Task inputs:
== Segment start ==

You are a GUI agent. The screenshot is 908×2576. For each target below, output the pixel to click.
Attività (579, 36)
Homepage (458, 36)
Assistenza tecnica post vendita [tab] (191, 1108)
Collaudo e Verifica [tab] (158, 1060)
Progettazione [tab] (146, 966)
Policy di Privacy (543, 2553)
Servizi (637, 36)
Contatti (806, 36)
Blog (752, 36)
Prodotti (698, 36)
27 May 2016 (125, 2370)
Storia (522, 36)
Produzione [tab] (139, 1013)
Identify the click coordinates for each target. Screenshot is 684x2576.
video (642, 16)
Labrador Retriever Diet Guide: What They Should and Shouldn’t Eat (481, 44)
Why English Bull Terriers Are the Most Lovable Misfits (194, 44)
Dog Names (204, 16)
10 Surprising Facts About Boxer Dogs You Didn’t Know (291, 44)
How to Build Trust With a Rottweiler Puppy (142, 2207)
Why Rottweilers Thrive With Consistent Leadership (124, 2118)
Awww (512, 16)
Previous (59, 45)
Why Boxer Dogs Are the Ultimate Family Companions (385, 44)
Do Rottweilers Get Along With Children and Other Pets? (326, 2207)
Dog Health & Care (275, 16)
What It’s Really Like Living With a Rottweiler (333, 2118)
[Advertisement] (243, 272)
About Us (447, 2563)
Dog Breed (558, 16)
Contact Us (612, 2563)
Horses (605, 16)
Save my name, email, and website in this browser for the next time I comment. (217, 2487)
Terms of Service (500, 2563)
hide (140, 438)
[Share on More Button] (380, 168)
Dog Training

== Segment end ==

Your assignment: Nothing in the records may be dropped; reproduce them exactly.

Solved problem:
You are a GUI agent. The screenshot is 908×2576. For each target below, output the pixel to click.
Attività (579, 36)
Homepage (458, 36)
Assistenza tecnica post vendita [tab] (191, 1108)
Collaudo e Verifica [tab] (158, 1060)
Progettazione [tab] (146, 966)
Policy di Privacy (543, 2553)
Servizi (637, 36)
Contatti (806, 36)
Blog (752, 36)
Prodotti (698, 36)
27 May 2016 (125, 2370)
Storia (522, 36)
Produzione [tab] (139, 1013)
Identify the click coordinates for each target. Screenshot is 684x2576.
video (642, 16)
Labrador Retriever Diet Guide: What They Should and Shouldn’t Eat (481, 44)
Why English Bull Terriers Are the Most Lovable Misfits (194, 44)
Dog Names (204, 16)
10 Surprising Facts About Boxer Dogs You Didn’t Know (291, 44)
How to Build Trust With a Rottweiler Puppy (142, 2207)
Why Rottweilers Thrive With Consistent Leadership (124, 2118)
Awww (512, 16)
Previous (59, 45)
Why Boxer Dogs Are the Ultimate Family Companions (385, 44)
Do Rottweilers Get Along With Children and Other Pets? (326, 2207)
Dog Health & Care (275, 16)
What It’s Really Like Living With a Rottweiler (333, 2118)
[Advertisement] (243, 272)
About Us (447, 2563)
Dog Breed (558, 16)
Contact Us (612, 2563)
Horses (605, 16)
Save my name, email, and website in this browser for the next time I comment. (217, 2487)
Terms of Service (500, 2563)
hide (140, 438)
[Share on More Button] (380, 168)
Dog Training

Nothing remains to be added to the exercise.